Passwords and AD(keychain, wifi, etc)

Contributor III

Our campus is currently configured with Macs and PC being bound/joined to active directory. We've been instructed that our password can only be changed via a specific website. This is semi-manageable but still somewhat painful when the user is here on campus plugged into ethernet as the user gets prompted to update the keychain after they restart or log out then login again.

Things get more challenging with wifi involved as now keychain doesn't prompt and the wifi simply doesn't work any longer. Now the configuration has to be removed and reconfigured with the new credentials.
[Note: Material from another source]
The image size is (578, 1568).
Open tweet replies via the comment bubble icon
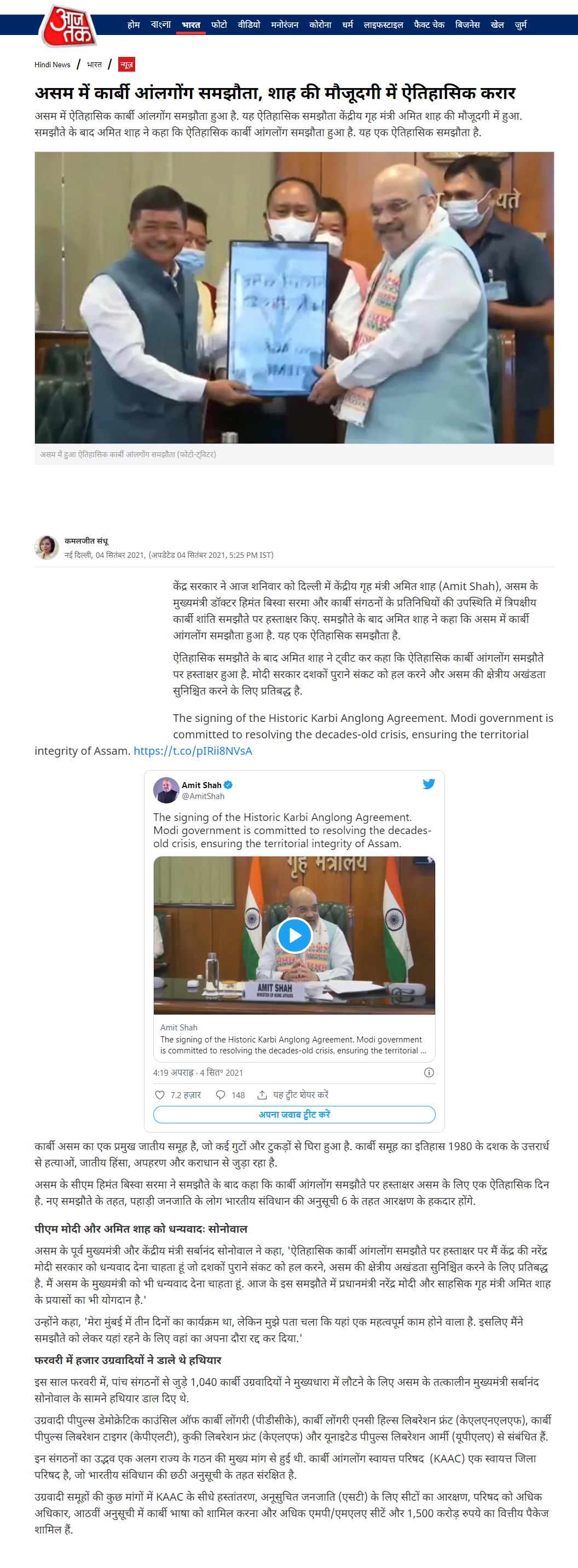(x=221, y=1094)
Off site more of the same where keychain doesn't prompt even when on vpn. For vpn we use Aruba through their client software.

How are people dealing with this? The institution is finally implementing expiration dates on accounts so we need a good solution to deal with this as obviously in the past nobody really ever changed their password.

We're not using Filevault yet but I know it's on the roadmap so whatever solution gets provided, it will need to deal with whatever challenges await with it.

Thanks in advance for any help you can provide.



AD and Mac are like oil and water.
Change the password on the Mac and everything syncs up. User account/FileVault/AD account.
Change the password external to the Mac and everything goes out of whack.
This is where NoMAD comes in. There are two main settings in the Plist that should be set to true.

NoMAD also has a Wi-Fi setting: WifiNetworks
But I have not used that one yet.

Valued Contributor

+1 for NoMAD - take a look. Or Enterprise Connect.

We used to utilise the ADPassMon and KerbMinder utilities but those projects are no longer maintained, and are in the process of transitioning to NoMAD.

Valued Contributor II

NoMAD was just purchased by JAMF and is now a separate JAMF product. I've heard great things but haven't tested it myself. We're an Enterprise Connect shop.